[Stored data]

--- START ---

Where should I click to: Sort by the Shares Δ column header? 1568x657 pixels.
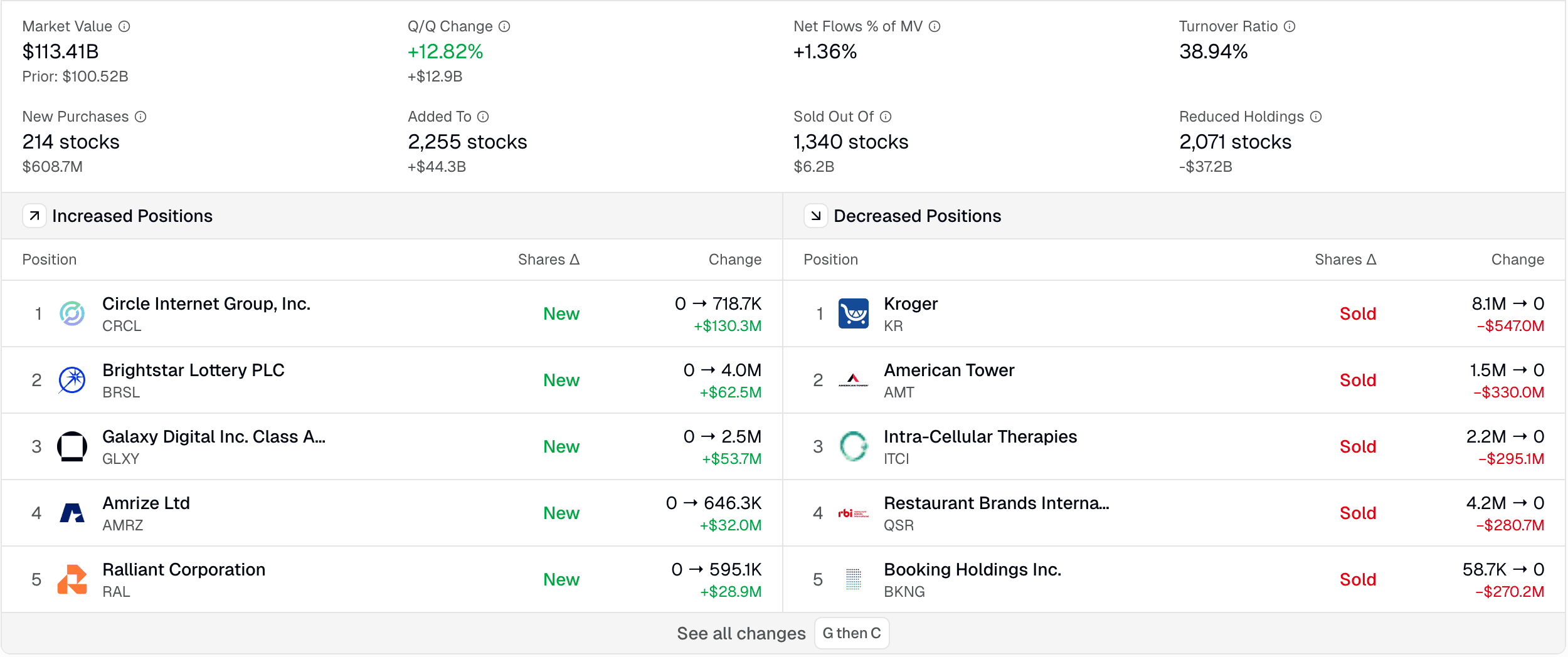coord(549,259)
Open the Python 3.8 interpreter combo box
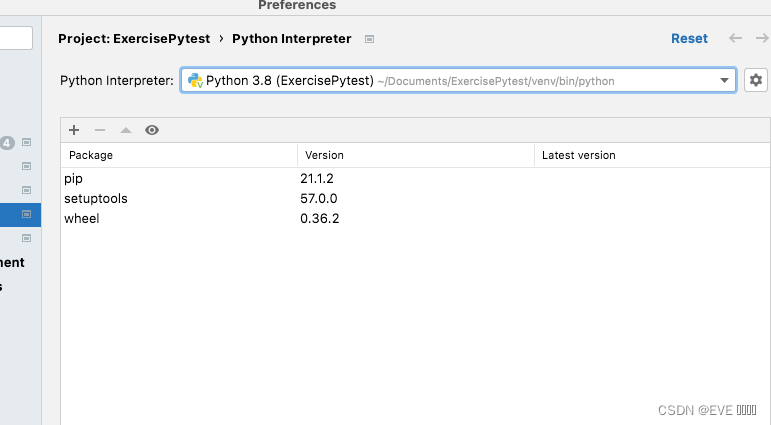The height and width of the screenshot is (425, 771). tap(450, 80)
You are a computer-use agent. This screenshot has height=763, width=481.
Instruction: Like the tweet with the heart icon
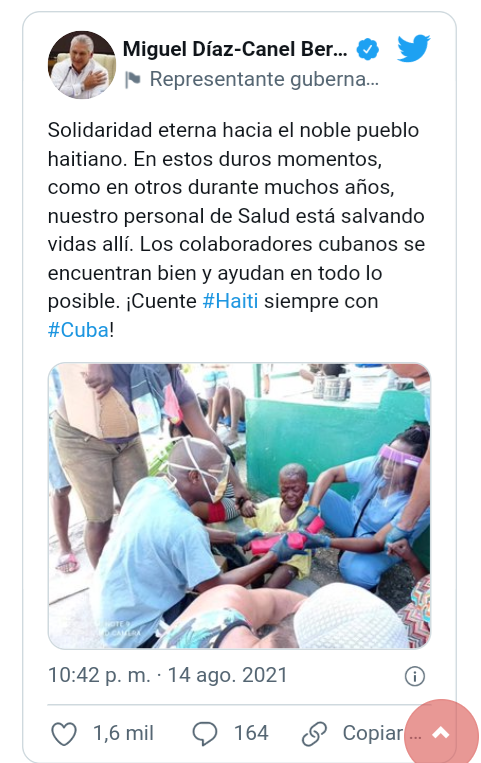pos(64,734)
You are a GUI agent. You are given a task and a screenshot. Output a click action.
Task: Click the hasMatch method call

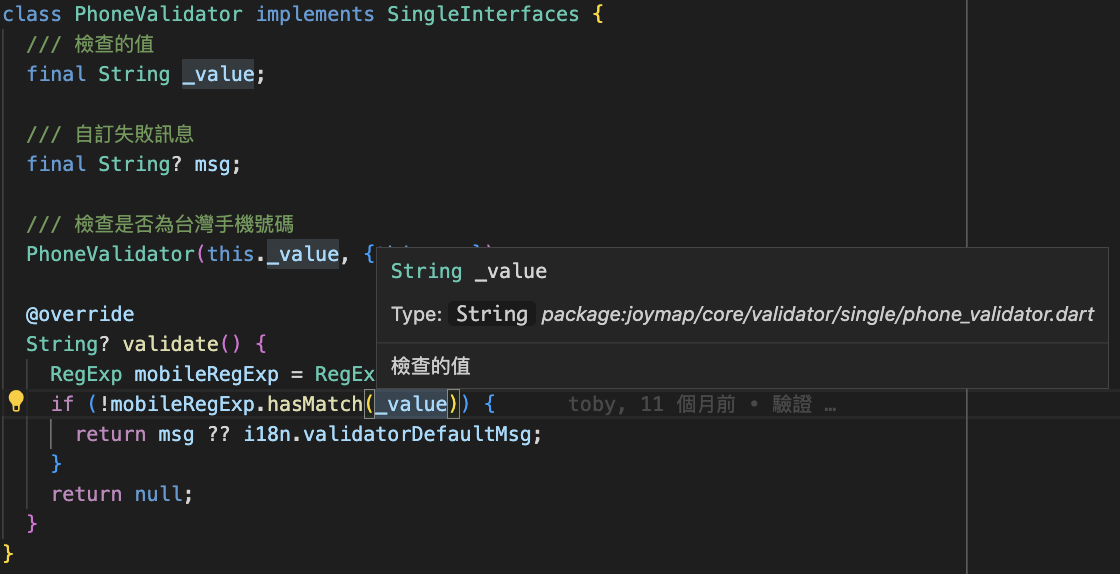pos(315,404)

--- END ---

→ What you will do:
Output each record verbatim, but skip anything that is a picture.

→ Task output:
Where should I click to: Sort by the Shares Δ column header? 1568x657 pixels.
coord(549,259)
Open the Python 3.8 interpreter combo box
The height and width of the screenshot is (425, 771). tap(450, 80)
You are a computer-use agent. This screenshot has height=763, width=481.
Instruction: Like the tweet with the heart icon
pos(64,734)
You are a GUI agent. You are given a task and a screenshot. Output a click action.
Task: Click the hasMatch method call

pos(315,404)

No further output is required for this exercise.